Malgré la fermeture de son musée parisien en 2017, la Fondation a jusqu’ici refusé de restituer la pièce aux autorités et aux chefs traditionnels Bangwa et affirme que la sculpture continuerait à voyager dans le cadre d’expositions internationales.
Des coiffes centenaires, des bagues aux vertus médicinales et des pierres précieuses appartenant à la tribu des Apaches sont bloquées au Musée américain d’histoire naturelle depuis des années en raison de désaccords persistants.
Le musée de New York a accepté de restituer plus de 70 objets, mais les Apaches contestent la classification retenue par l’institution.
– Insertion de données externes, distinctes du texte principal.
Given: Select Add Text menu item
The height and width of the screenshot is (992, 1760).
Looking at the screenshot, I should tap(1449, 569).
Ils réclament que ces pièces soient officiellement reconnues comme « objets sacrés » et « objets du patrimoine culturel », plutôt que comme de simples « objets culturels ». Pour eux, cette distinction est essentielle car elle reconnaît leur création originale et leur droit légitime sur ces trésors.
L’AfricaMuseum, inauguré en 1898 sous le nom de Musée royal de l’Afrique centrale en Belgique, conserve près de 120 000 objets venus d’Afrique, pour la plupart pillés en République démocratique du Congo pendant la colonisation belge. Parmi eux figurent des statuettes en bois, une statue Nkisi Nkonde (figure de pouvoir) et un masque complexe réalisé par le peuple Luba.
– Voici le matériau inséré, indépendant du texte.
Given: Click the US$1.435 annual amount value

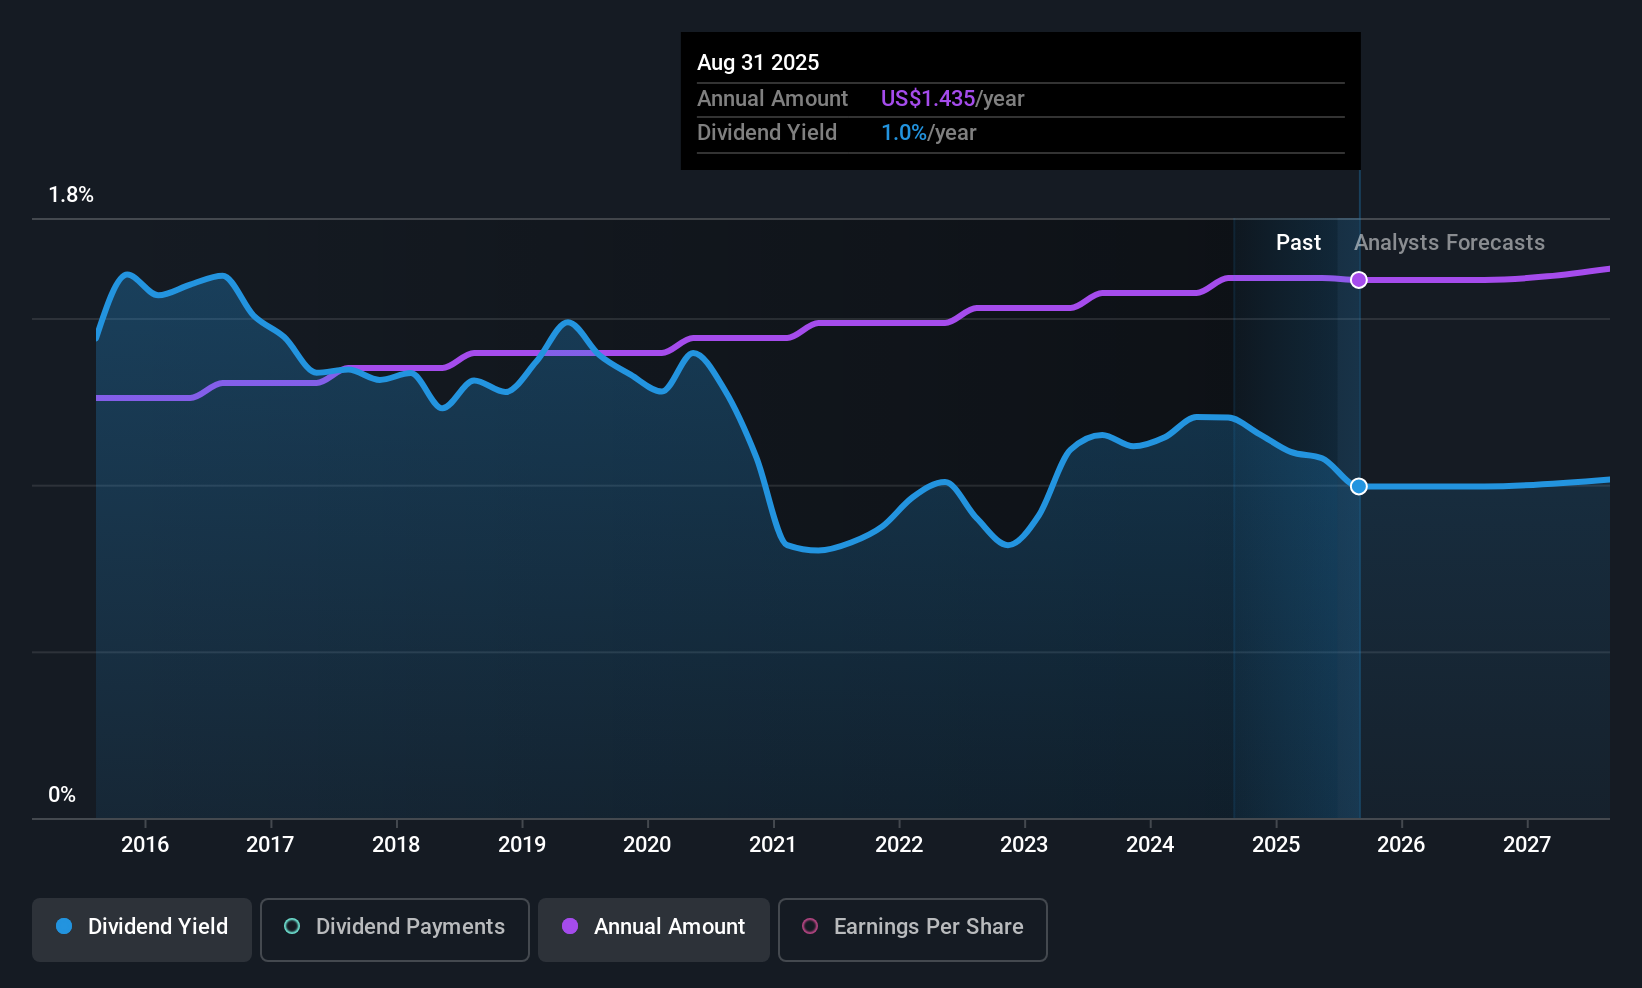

En 2022, la Belgique a restitué 84 000 de ces objets au Congo. Mais la démarche a soulevé une controverse : le catalogue complet des pièces transférées n’a pas été rendu public. Les citoyens congolais ignorent donc quels objets ont été restitués et n’ont pas la possibilité de réclamer d’autres pièces de leur patrimoine.
Peinte en 1634, La Descente de croix illustre Jésus après sa mort, entouré de ses proches. Rares sont les œuvres de Rembrandt à avoir quitté les Pays-Bas, mais celle-ci a été emportée en France durant la période napoléonienne.
Acquise en 1814 par l’empereur Alexandre Ier auprès de l’impératrice Joséphine, la toile est aujourd’hui exposée au musée de l’Ermitage à Saint-Pétersbourg. La Russie a toujours refusé de la restituer et aucune issue favorable ne semble se profiler.
Considéré comme la première « charte des droits de l’homme » de l’Histoire, le cylindre de Cyrus, vieux de 2 500 ans, porte des inscriptions cunéiformes qui racontent la conquête de Babylone par le roi perse Cyrus en 539 avant J.-C.
L’Iran affirme qu’il a été volé et réclame sa restitution, tandis que le British Museum soutient qu’il a été découvert légalement en 1879. Après une brève exposition à Téhéran en 2010 et une tournée aux États-Unis, la relique est retournée au musée londonien, où elle demeure aujourd’hui.
Ce sublime gorgerin en or massif a été mis au jour en 1833 par des ouvriers sur le site du tumulus de Bryn yr Ellyllon, près de Mold, dans la région galloise du Flintshire. Daté entre 1900 et 1600 avant J.-C., il est considéré comme l’un des plus beaux objets en or de l’âge du bronze européen.
Cet objet a été acquis par le British Museum en 1836, mais de nombreux politiciens et universitaires gallois ne cessent de réclamer sa restitution... en vain. Pour l’instant, la précieuse pièce demeure à Londres.